Paola Zukar e Rossella Essence: due generazioni a confronto che ci raccontano il rap game italiano

Paola Zukar, manager di alcuni tra i rapper italiani più famosi e Rossella Essence, giovane dj e producer, ci hanno raccontato come si è evoluto il rap game in Italia e come le sneakers hanno influito sul mondo hip hop. Dell’iconicità di adidas Superstar e di come sia stata un po’ il simbolo e il cambiamento del rap negli anni.

Due generazioni diverse a confronto in un’interessante chiacchierata che ripercorre le fila dagli anni ’80, quando Paola intraprese un viaggio in America che le diede tanti nuovi spunti e quando i Run DMC cantavano “My Adidas”, fino a oggi, gli anni di Rossella, l’inizio della sua carriera e dei successi con Beba.

Date un’occhiata al video IGTV che le vede protagoniste sul nostro profilo Instagram.

R.: Come sono stati per te gli anni ’80? Hai fatto un viaggio oltreoceano che ti ha un po’ cambiato le prospettive della tua vita nella musica.

P.: È stato il viaggio che mi ha cambiato la vita. Sono andata a Washington perché avevo conosciuto a Genova un marine degli Stati Uniti con il quale avevo fatto amicizia. Lì ho trovato cose che a Genova neanche pensavo esistessero e ho comprato la mia prima felpa della collezione Run DMC x adidas. Riportare quelle cose a Genova e poi andarci in giro ti ricreava un mondo, era un’espressione di sé. Le Superstar, la collezione dei Run DMC esprimevano parte di te, far vedere alla gente cosa ascoltavi e quindi cosa pensavi sconvolgeva un po’ tutti. Era un piccolo atto rivoluzionario.

» COMPITI SCRITTI
a. Secondo l'intervista, in quale città degli Stati Uniti andò Paola Zukar nel suo viaggio?
b. Come si può riassumere in una o due frasi il paragrafo dell'intervista che comincia con "Due generazioni diverse a confronto", conservandone i fatti principali?
c. Riporta parola per parola il brano dell'intervista che inizia con "Due generazioni diverse" e finisce con "nostro profilo Instagram.".
L'elenco che segue è materiale a sé, indipendente dall'intervista.

» ESTRATTO DI DATI
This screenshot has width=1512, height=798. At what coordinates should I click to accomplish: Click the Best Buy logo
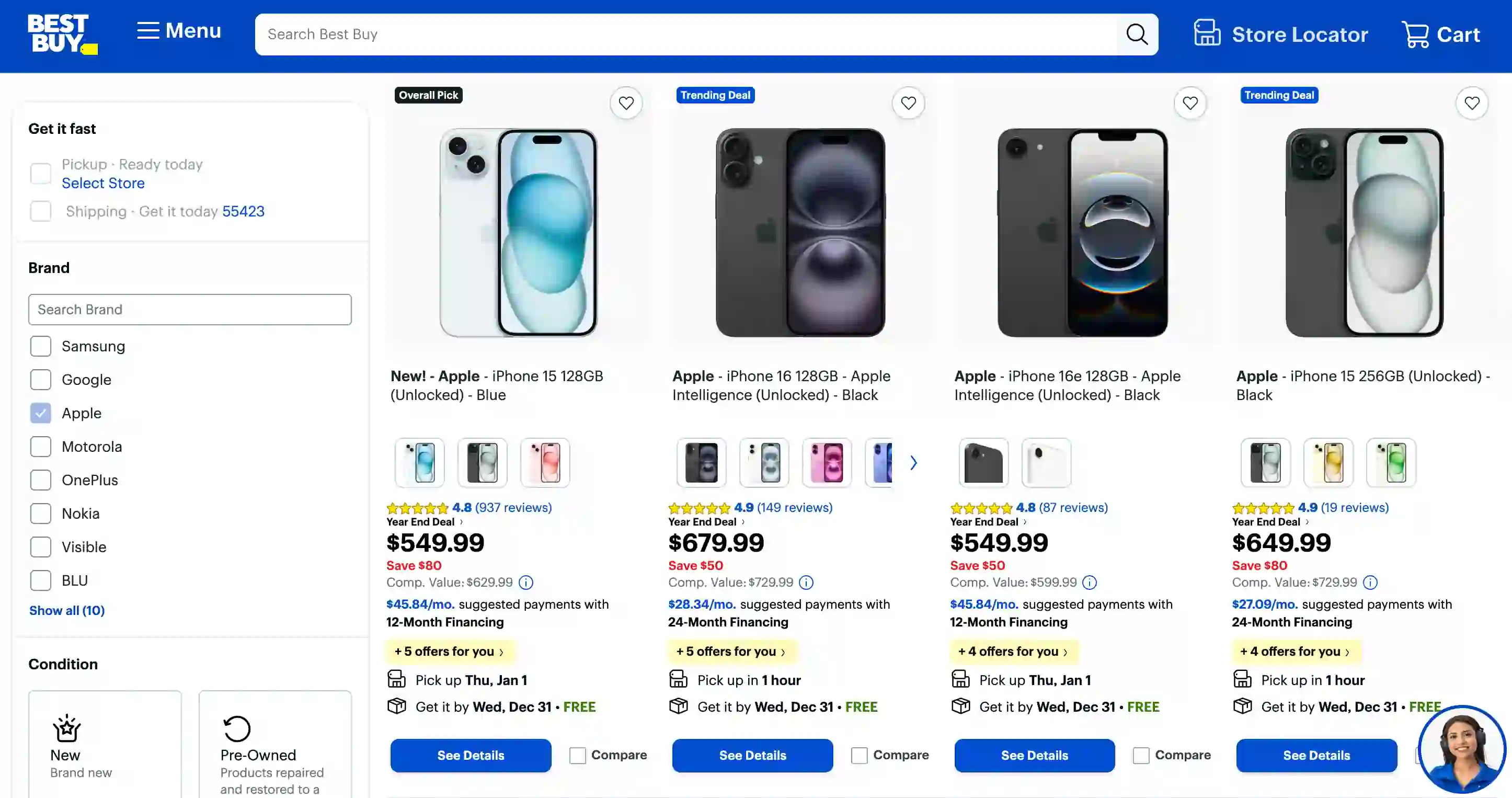click(62, 34)
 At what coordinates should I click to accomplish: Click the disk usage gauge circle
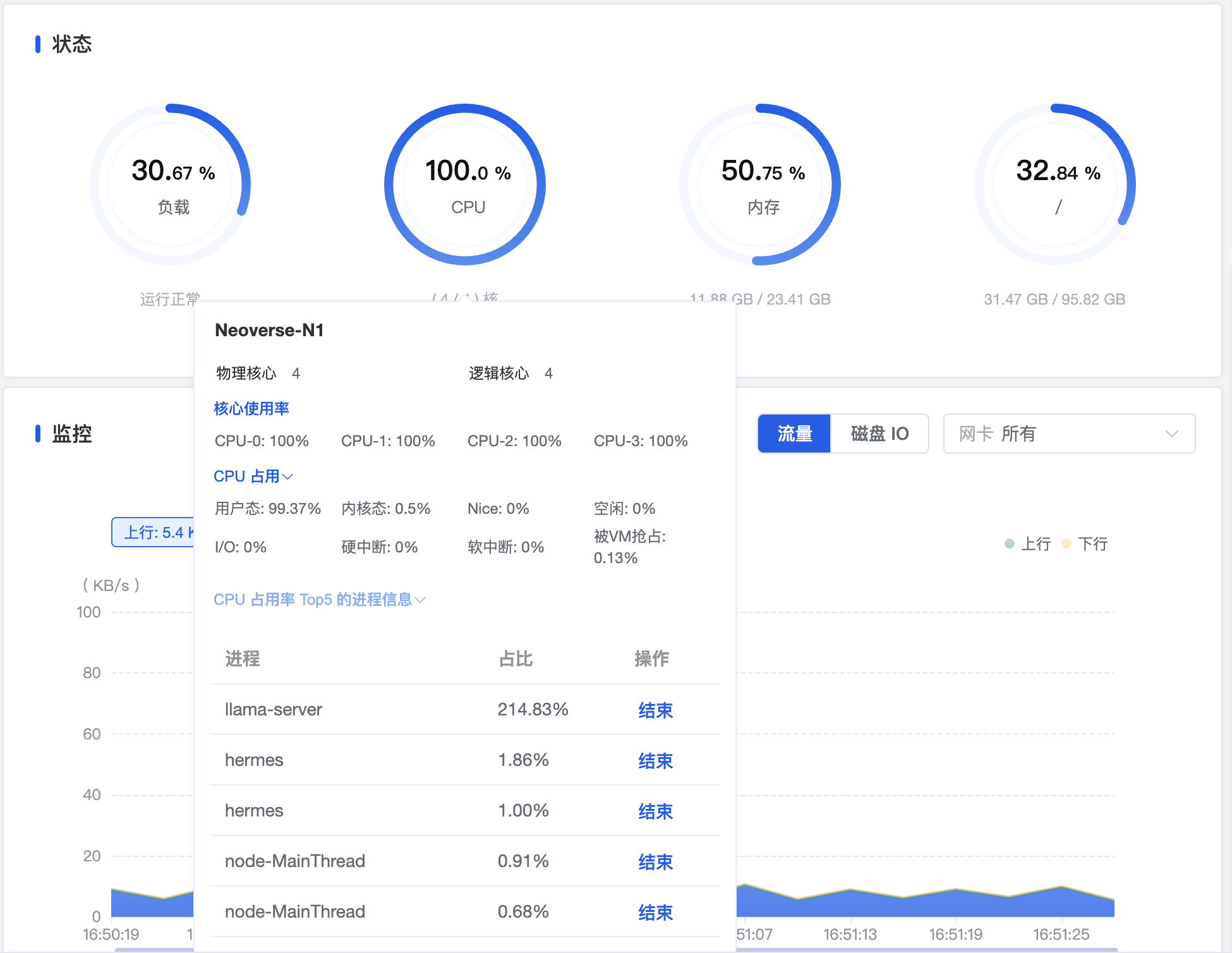point(1055,185)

» LE RISPOSTE
a. A Washington.

b. La chiacchierata mette a confronto due generazioni e ripercorre il rap dagli anni '80, con il viaggio di Paola in America e i Run DMC che cantavano "My Adidas", fino a oggi, con gli inizi della carriera di Rossella e i successi con Beba.

c.
Due generazioni diverse a confronto in un’interessante chiacchierata che ripercorre le fila dagli anni ’80, quando Paola intraprese un viaggio in America che le diede tanti nuovi spunti e quando i Run DMC cantavano “My Adidas”, fino a oggi, gli anni di Rossella, l’inizio della sua carriera e dei successi con Beba.

Date un’occhiata al video IGTV che le vede protagoniste sul nostro profilo Instagram.